Reputation: 71
We are planning to implement Kafka to collect logs from all kind of devices. We expect to have around 10k of devices. Can we connect all these devices directly to a kafka cluster or should we funnel the logs through log servers to limit the number of connections to kafka? We plan to have one topic per kind of devices (Linux, Aix, Windows 2003, 2008 and so on) Thanks
Upvotes: 7
Views: 16459
Reputation: 357
I would say the relevant metric would be number of messages per second each Kaka node would need to deliver. It benchmarks very well, in the hundreds of thousands of messages per second per node, which scales linearly per node. If one or two nodes isn't enough you can always add more nodes to increase throughput.

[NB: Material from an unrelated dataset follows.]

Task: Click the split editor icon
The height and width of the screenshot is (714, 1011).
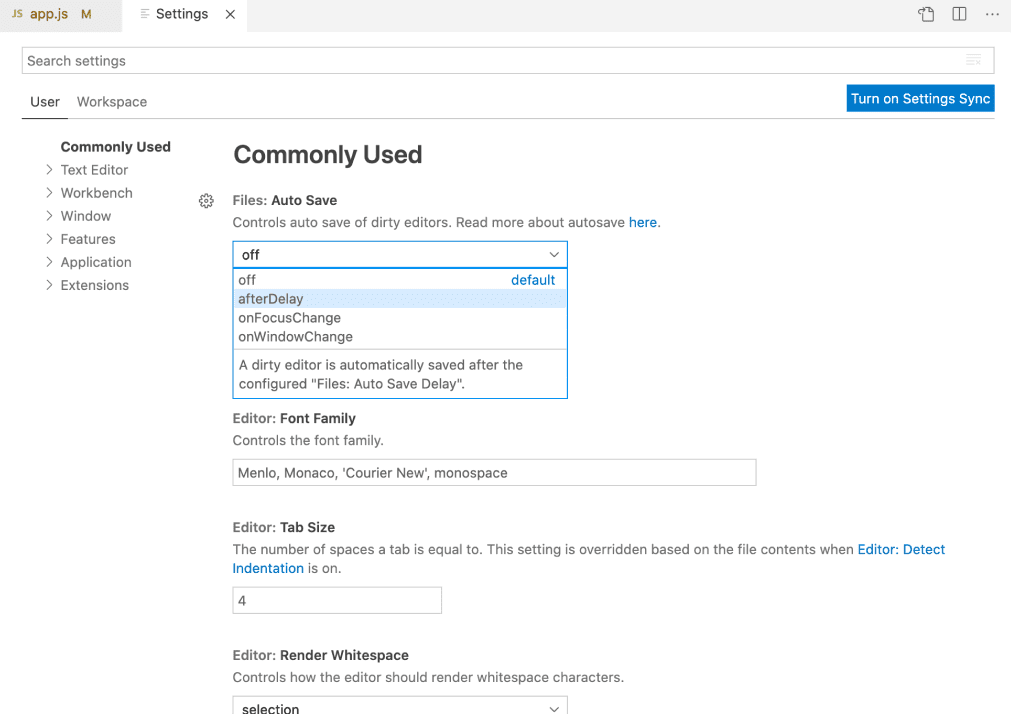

A old benchmark with 3 nodes was doing 800k messages (~80 mb) per second, with each message being replicated to each other node.
You can read more in depth here: https://engineering.linkedin.com/kafka/benchmarking-apache-kafka-2-million-writes-second-three-cheap-machines
Edit: Kafka connections are tcp connections under the covers: https://cwiki.apache.org/confluence/display/KAFKA/A+Guide+To+The+Kafka+Protocol#AGuideToTheKafkaProtocol-Network
Quote:
Kafka uses a binary protocol over TCP. The protocol
defines all apis as request response message pairs.
Tcp socket connections are pretty lightweight and limited only by the available memory of the server being connected to. Some Kafka scales linearly you should be able to scale out brokers and partion your topics for any load you anticipate
Upvotes: 3